'Top of market' called by leading Dutch investor

The peak of the Dutch property market has been called by one of the leading investors in the Netherlands.

Bouwinvest, a €12.1 bn pension fund investor, says in its new market outlook report for the period 2020-2022 that it believes the Dutch market is at its peak – or fast approaching it – and that this high will last for three more years.

Fuelling the boom is a shortage of supply and sustained international capital flows into the country.

The office asset class has lost its crown to residential - around €6 bn of the firm's €12.1 bn portfolio is in housing - as the most popular destination for investor capital in the Netherlands. And the company predicts Dutch secondary cities will rise in prominence in response to market conditions, along with alternative segments such as healthcare, student housing and senior living.

Dick van Hal, CEO of Bouwinvest, said: ‘Initial yields and yield spreads are stabilising in this late stage of the cycle, and institutional investors, especially, are finding it increasingly difficult to generate the returns they need.

‘The long-term forecast for both residential and offices is that demand will remain stable and that is underpinning investment into these sectors. A select number of investors are, however, looking at higher-yielding alternative niche property segments such as healthcare, student housing and senior living, where there are attractive growth opportunities. As these niches mature, they are becoming more professionalised.
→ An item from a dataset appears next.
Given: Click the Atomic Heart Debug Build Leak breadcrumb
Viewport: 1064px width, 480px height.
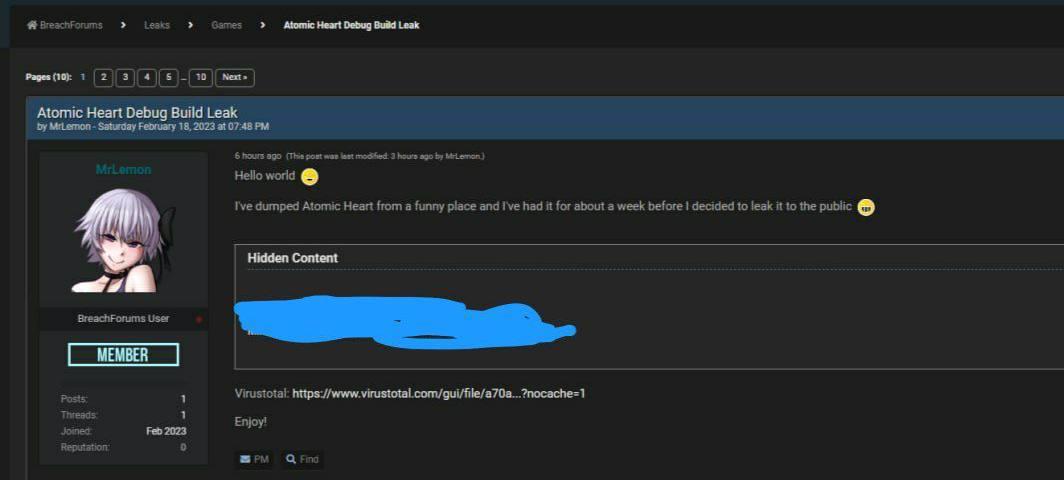Looking at the screenshot, I should point(351,25).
‘Our investment strategy for the Netherlands remains primarily focused on affordable housing in the Holland Metropole, or Randstad, area in the west of the country and we are actively looking for plots for new development or redevelopment opportunities.

‘For new residential product, we are also looking beyond the well-beaten investment paths in towns close to the large Dutch cities such as Zaanstad, Delft, Zoetermeer and Hoofddorp, where there is ample demand for housing and where it is possible to secure more attractive initial yields with new developments.’